» **GOAL OF THE EXERCISE**
The response must consist of the lines below from the one with "How do I perform: Click the scrollbar" through the one with "Task: Click the machine", exactly as they appear and with both ends kept.

(Collection entries)
------------------------------------------------------------------------
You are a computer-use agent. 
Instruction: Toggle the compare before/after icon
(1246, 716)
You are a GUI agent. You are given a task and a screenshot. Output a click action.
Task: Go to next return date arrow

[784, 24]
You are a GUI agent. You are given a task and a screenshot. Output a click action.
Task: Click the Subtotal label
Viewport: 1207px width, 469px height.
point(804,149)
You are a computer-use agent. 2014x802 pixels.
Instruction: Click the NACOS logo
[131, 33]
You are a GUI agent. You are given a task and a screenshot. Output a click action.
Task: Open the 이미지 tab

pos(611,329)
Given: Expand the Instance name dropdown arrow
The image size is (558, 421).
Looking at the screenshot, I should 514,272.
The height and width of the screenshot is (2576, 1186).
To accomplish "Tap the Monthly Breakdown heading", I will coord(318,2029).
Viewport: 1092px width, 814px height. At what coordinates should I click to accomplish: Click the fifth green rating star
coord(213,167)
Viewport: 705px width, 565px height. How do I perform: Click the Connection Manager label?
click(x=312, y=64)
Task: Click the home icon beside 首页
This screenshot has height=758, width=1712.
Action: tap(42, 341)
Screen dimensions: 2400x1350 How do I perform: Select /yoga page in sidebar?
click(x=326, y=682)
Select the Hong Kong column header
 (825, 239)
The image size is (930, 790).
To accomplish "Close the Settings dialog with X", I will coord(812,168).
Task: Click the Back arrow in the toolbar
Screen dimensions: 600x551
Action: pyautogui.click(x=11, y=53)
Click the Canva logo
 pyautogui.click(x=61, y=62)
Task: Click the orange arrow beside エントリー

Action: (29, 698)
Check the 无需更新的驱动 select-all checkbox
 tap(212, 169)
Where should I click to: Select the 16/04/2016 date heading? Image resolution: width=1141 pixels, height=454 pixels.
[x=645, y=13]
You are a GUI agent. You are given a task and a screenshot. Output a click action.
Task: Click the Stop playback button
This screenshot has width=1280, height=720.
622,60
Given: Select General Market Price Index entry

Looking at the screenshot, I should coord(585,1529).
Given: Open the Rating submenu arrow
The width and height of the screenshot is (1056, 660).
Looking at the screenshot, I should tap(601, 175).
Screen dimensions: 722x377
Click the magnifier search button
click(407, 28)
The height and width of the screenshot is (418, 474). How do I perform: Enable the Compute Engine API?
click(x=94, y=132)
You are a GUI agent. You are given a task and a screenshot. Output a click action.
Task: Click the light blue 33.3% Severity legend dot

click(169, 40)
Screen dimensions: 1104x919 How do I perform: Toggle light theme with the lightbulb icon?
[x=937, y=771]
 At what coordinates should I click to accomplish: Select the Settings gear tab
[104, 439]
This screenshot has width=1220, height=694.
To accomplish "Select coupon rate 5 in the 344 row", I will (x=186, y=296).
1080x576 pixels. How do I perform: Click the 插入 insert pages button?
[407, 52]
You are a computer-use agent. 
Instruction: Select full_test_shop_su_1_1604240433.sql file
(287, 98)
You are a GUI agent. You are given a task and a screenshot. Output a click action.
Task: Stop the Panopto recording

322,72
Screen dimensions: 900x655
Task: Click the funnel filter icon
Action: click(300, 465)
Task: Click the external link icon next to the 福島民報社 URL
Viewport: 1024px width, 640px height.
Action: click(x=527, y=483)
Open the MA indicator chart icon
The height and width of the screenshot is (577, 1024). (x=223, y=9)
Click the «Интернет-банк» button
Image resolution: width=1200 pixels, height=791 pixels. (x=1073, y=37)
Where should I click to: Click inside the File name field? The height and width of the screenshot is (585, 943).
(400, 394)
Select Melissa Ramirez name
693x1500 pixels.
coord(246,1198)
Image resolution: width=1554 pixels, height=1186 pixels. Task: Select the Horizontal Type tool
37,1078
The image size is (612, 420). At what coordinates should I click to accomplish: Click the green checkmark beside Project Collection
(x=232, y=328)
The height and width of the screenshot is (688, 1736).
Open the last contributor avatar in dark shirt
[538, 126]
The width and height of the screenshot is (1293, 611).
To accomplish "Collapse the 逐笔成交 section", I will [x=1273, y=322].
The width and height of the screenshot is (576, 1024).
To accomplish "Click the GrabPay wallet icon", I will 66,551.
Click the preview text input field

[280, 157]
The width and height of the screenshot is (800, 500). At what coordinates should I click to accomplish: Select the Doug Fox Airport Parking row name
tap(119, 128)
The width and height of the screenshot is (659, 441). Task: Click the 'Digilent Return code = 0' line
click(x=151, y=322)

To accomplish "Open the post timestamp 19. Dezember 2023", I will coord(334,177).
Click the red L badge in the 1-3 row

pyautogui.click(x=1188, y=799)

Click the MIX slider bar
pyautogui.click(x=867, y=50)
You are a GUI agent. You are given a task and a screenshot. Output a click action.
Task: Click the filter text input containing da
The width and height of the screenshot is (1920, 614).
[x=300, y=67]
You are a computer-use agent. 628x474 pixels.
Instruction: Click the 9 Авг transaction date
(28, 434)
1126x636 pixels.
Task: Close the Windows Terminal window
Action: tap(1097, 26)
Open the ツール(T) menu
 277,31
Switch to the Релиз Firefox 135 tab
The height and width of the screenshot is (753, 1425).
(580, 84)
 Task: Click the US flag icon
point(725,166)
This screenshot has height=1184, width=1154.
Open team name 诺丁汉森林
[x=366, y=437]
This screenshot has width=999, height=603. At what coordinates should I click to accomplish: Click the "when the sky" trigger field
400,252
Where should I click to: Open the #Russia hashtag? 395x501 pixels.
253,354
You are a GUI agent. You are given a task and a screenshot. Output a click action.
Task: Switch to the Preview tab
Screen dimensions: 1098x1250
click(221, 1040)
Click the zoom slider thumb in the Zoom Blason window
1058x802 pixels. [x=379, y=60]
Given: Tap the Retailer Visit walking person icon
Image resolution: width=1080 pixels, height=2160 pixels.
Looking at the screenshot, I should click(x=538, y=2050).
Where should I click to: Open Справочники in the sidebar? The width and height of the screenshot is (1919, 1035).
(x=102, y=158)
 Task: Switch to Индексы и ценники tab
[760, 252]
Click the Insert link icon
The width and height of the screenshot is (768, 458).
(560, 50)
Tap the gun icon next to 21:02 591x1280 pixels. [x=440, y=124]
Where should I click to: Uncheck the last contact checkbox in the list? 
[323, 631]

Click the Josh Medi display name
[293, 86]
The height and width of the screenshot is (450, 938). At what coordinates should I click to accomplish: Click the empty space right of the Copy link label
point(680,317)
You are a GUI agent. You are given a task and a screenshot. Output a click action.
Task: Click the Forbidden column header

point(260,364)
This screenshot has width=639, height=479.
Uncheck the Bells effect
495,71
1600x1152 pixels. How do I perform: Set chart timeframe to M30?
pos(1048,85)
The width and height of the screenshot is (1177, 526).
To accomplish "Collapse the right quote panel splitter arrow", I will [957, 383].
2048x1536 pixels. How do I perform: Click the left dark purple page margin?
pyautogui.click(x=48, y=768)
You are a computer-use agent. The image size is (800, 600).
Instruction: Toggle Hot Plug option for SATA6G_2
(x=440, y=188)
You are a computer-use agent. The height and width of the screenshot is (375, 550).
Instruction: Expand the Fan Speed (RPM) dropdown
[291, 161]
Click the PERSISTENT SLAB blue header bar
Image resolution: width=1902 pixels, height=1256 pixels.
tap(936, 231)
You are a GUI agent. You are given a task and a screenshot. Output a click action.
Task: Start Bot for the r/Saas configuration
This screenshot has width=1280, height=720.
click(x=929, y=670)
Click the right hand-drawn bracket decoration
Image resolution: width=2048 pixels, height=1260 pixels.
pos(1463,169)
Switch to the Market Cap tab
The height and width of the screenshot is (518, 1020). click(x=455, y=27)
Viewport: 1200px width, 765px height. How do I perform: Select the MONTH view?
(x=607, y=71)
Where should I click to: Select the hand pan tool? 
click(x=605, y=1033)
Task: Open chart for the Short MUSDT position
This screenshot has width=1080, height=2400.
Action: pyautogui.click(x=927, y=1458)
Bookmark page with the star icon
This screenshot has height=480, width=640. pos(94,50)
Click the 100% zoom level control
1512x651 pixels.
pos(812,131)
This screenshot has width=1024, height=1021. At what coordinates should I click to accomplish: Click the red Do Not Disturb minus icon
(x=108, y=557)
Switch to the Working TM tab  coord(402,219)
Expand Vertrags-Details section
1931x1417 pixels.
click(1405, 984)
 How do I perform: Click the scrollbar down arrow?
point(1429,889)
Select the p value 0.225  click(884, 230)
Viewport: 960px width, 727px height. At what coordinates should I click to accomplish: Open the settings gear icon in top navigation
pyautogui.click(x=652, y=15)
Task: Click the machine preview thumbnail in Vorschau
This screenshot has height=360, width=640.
------------------------------------------------------------------------
» **EXERCISE OUTPUT**
 How do I perform: Click the scrollbar down arrow?
point(1429,889)
Select the p value 0.225  click(884, 230)
Viewport: 960px width, 727px height. At what coordinates should I click to accomplish: Open the settings gear icon in top navigation
pyautogui.click(x=652, y=15)
Task: Click the machine preview thumbnail in Vorschau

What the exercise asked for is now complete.